**EXERCISE**
Starting at the line that contains "View the 370 ratings", set down each line exactly until the records end, keeping both ends and adding nothing.

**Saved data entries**
———

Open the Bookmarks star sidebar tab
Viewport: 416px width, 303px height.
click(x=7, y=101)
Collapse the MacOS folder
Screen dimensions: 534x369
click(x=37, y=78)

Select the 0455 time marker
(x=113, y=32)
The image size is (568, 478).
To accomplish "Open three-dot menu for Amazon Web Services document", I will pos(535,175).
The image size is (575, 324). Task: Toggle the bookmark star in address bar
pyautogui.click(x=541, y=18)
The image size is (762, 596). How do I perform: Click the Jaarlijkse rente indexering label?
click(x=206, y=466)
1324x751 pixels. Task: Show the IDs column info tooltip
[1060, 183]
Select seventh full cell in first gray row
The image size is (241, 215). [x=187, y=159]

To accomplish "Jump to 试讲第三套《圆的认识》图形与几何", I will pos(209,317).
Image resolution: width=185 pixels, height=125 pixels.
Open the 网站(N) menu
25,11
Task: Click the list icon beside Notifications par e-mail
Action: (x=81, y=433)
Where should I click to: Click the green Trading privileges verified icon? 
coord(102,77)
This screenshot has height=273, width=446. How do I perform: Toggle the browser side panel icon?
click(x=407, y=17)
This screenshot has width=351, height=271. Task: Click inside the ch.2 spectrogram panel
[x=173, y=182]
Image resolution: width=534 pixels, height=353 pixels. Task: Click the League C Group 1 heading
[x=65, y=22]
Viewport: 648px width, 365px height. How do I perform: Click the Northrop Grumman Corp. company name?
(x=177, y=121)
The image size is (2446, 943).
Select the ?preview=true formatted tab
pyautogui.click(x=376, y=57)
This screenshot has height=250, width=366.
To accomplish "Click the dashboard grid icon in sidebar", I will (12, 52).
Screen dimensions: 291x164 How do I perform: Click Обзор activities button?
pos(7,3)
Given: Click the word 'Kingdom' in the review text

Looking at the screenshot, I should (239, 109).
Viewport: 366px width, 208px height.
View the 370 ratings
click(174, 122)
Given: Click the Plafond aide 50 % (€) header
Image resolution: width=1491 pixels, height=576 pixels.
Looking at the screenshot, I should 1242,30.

———

**ANSWER SECTION**
View the 370 ratings
click(174, 122)
Given: Click the Plafond aide 50 % (€) header
Image resolution: width=1491 pixels, height=576 pixels.
Looking at the screenshot, I should 1242,30.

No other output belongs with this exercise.